I’ve “invented” this recipe, inspired by a condiment of hot peppers, basil and garlic in David Rocco’s colorful, Made in Italy. There’s a gorgeous picture of him using a double-bladed semi-lune knife to chop up the peppers and basil al fresco. I don’t have one of those, so used my food processor. I thought that it turned out just fine that way.
I grew the serrano chiles in our community garden plot. These were quite small, so tasted extremely hot. The red jalapeños and the poblano came from the market, along with the rest. To reduce the heat a bit, I removed the seeds and stems at least partially from the larger, store bought peppers. Oh, and I realized after I made the condiment that I forgot to add the suggested 1 cup sun dried tomatoes. That might have made a difference in the heat. I have a lot left over, so will probably sauté some other veggies in this fiery elegant sauce soon.
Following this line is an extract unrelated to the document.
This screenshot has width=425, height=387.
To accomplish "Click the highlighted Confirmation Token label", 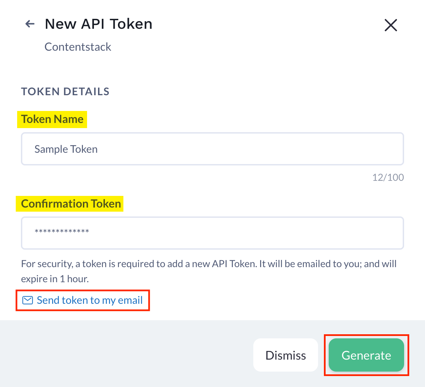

yellow squash and corn in spicy three chile, garlic, basil sauce
2 medium yellow squash, chopped into large bite sized pieces
2 ears sweet corn, corn cut from cobs
~12 serrano chiles, stems removed
¼ cup red jalapeños, stems and some seeds and ribs removed
1 poblano chile; stem, seeds and ribs removed
4 cloves garlic, peeled
Kosher salt to taste
to make the three chile, garlic, basil condiment:
Add two cloves garlic, basil, salt (about 1 tsp), and all chiles to food processor. Run until chopped to your liking. Move them to a jar (I used a cleaned jam jar). Cover with olive oil to submerge all veggies. That’s it.
to make the dish:
Sauté squash, corn and remaining garlic in some olive oil. Once veggies get a bit tender add about a tablespoon (or more) three chile condiment, cook for another minute or tow and serve warm.